### Source material
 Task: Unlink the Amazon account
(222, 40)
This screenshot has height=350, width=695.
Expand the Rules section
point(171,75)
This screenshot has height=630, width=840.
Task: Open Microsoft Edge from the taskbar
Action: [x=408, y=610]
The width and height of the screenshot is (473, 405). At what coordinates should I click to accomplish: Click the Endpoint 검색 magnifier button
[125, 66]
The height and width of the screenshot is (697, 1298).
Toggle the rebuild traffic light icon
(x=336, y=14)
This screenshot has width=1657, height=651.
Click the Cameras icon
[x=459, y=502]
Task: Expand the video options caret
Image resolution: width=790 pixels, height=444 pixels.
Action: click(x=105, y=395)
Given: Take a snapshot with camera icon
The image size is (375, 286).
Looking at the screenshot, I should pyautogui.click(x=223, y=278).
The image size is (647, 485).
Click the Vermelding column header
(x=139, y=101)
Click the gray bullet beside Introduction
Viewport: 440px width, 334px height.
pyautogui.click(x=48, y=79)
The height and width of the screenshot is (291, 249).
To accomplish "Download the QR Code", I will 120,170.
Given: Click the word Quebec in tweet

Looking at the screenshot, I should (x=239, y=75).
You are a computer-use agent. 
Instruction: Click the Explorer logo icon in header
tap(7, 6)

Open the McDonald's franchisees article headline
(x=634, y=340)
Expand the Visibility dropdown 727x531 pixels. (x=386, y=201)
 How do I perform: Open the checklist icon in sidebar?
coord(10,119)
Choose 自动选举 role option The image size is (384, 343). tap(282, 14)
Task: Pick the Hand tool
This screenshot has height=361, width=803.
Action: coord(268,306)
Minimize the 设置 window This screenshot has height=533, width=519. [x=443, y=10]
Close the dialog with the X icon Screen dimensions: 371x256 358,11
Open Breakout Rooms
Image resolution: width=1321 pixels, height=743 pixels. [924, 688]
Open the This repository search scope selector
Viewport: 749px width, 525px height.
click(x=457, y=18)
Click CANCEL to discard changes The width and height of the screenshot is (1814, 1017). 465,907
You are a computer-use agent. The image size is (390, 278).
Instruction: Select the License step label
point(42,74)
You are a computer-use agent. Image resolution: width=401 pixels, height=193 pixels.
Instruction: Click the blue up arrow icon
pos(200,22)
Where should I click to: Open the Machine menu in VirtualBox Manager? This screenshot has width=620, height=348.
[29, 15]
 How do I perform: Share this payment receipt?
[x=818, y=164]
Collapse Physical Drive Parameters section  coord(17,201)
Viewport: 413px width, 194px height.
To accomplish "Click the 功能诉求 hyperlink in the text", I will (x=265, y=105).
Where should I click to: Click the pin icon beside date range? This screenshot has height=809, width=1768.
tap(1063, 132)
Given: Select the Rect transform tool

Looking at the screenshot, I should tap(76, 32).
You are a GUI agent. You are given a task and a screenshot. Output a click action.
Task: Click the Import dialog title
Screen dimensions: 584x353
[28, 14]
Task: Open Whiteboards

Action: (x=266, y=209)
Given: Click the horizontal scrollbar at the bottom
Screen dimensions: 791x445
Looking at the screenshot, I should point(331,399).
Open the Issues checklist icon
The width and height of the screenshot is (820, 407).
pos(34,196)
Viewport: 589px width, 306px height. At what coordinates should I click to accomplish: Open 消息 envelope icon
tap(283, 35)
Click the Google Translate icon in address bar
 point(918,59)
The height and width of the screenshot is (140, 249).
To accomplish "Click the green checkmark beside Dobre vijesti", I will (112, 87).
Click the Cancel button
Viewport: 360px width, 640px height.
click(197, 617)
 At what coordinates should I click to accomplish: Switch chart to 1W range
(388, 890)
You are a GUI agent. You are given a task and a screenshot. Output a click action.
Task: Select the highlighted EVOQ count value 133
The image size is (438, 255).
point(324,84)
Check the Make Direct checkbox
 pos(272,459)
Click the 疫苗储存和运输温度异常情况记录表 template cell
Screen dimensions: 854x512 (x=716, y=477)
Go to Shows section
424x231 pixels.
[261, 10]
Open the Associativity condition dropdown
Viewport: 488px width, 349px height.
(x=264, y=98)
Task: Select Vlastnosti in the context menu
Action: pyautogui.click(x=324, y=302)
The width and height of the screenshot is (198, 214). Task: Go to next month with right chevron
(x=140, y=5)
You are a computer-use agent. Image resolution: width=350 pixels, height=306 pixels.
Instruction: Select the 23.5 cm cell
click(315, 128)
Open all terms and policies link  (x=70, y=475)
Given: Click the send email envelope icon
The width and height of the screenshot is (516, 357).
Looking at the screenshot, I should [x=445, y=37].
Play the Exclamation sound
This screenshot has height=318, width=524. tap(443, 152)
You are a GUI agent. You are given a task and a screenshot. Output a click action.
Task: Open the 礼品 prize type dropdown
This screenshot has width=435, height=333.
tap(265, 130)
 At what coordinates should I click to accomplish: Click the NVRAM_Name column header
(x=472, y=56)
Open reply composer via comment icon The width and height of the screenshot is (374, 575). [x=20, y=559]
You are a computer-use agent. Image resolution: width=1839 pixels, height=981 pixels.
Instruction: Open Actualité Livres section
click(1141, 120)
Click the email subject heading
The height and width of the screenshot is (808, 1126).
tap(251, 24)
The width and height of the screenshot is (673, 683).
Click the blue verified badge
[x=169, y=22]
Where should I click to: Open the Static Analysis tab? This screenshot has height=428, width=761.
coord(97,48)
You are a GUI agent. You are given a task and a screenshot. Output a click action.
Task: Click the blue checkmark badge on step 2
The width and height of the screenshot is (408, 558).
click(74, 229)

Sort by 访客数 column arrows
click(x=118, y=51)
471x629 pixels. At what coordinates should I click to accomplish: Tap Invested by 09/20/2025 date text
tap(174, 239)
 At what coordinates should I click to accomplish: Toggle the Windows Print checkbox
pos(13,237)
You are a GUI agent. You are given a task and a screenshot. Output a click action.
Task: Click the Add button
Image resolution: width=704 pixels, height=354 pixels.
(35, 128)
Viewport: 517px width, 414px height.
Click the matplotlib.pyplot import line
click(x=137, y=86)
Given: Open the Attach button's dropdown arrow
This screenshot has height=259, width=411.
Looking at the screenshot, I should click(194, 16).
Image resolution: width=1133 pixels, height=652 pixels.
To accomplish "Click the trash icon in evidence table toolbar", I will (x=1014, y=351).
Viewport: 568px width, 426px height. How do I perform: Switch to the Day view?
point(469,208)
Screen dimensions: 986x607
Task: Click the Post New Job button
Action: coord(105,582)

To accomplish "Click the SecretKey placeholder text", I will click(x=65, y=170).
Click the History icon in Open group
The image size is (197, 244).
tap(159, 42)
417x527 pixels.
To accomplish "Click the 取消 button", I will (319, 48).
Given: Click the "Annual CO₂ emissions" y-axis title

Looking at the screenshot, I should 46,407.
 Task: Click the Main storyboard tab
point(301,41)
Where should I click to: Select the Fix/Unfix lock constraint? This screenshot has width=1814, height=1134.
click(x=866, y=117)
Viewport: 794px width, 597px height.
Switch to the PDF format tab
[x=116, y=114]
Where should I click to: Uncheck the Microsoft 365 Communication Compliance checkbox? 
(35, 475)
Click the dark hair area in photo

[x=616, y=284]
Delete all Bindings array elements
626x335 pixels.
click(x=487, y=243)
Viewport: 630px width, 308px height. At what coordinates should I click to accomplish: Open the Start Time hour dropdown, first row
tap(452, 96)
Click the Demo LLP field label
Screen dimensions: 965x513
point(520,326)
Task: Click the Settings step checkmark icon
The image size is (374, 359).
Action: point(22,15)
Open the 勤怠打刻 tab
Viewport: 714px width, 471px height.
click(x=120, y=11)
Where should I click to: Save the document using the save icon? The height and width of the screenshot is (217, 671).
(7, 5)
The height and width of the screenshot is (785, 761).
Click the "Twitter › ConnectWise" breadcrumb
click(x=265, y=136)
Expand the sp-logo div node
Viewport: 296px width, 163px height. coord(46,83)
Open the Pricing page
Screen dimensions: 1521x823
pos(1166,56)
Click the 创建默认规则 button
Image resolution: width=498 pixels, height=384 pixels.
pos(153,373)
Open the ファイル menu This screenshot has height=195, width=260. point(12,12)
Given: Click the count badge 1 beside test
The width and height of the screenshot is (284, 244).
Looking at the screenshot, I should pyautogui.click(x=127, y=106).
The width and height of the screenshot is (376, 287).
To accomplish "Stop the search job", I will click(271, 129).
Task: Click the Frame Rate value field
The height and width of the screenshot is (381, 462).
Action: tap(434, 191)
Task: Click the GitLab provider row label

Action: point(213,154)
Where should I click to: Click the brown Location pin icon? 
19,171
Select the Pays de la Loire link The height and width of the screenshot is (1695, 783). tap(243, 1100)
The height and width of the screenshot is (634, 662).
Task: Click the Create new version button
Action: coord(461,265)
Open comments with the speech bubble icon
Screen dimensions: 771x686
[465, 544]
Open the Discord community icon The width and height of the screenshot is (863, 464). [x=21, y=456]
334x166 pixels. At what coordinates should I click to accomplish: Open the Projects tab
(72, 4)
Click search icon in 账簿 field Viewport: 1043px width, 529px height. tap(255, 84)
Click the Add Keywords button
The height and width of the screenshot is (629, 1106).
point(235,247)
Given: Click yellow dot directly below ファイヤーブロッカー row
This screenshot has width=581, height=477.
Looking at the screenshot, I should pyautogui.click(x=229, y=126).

### Task instructions
Go back to the listing above. Copy word for word the lines from the one with "Click the Vermelding column header" through the one with "Close the dialog", and nothing more.

### Task result
Click the Vermelding column header
(x=139, y=101)
Click the gray bullet beside Introduction
Viewport: 440px width, 334px height.
pyautogui.click(x=48, y=79)
The height and width of the screenshot is (291, 249).
To accomplish "Download the QR Code", I will 120,170.
Given: Click the word Quebec in tweet

Looking at the screenshot, I should (x=239, y=75).
You are a computer-use agent. 
Instruction: Click the Explorer logo icon in header
tap(7, 6)

Open the McDonald's franchisees article headline
(x=634, y=340)
Expand the Visibility dropdown 727x531 pixels. (x=386, y=201)
 How do I perform: Open the checklist icon in sidebar?
coord(10,119)
Choose 自动选举 role option The image size is (384, 343). tap(282, 14)
Task: Pick the Hand tool
This screenshot has height=361, width=803.
Action: coord(268,306)
Minimize the 设置 window This screenshot has height=533, width=519. [x=443, y=10]
Close the dialog with the X icon Screen dimensions: 371x256 358,11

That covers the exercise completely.